The ham and the jam

One of the first recipes I posted on this blog almost two years ago was a spicy plum jam, redolent with cinnamon, cloves and anise. At the time I made it I mentioned that it would probably make a great addition to a glaze for the baked Christmas ham. Well I can report back that indeed it does! In fact, I used it on both last year’s and this year’s hams to great effect.

My starting point for the glaze was a recipe I had in an old copy of Australian Gourmet Traveller magazine. The original recipe was for a Burnt Honey, Orange and Clove Ham, but in the magazine article, a number of alternative glaze ideas were provided including the apricot and cardamom version I chose to base my spicy plum glaze on. It’s a quick and easy glaze to prepare and the cooking of the ham itself is a doddle. I prefer to cook it earlier in the day, or even the day before Christmas as it’s not necessary to have a warm ham for Australia’s summer Christmas, but in any case it only takes an hour.

The resulting ham has a deliciously sweet and spicy glaze, and looks a treat as well, with caramelised edges.

Christmas Ham Collage

Spicy plum glazed ham

Adapted from Australian Gourmet Traveller (December 2006, p 39)

Serves 10+

250ml jar of spicy plum jam
1 tbs lemon juice
1/2 tsp ground cardamom
1/4 c water
ham leg (on the bone)
 

Combine the glaze ingredients in a small saucepan and bring to the boil. Simmer for 5 minutes over medium heat. Strain through a sieve and cool.

Preheat oven to 180C. Remove skin from ham and discard. Score fat in a diamond pattern and place ham on a rack in a large roasting tray, half-filled with water .

_Task statement_.
In the blog post about the spicy plum glazed ham, which of the magazine's alternative glazes was the writer's glaze based on?

_Given data_.
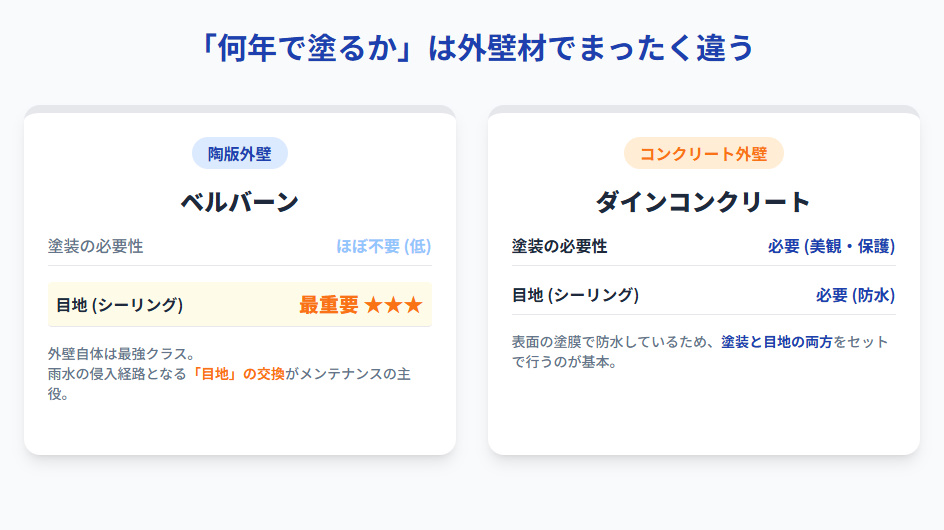Select the ダインコンクリート card heading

_Final result_.
The apricot and cardamom version.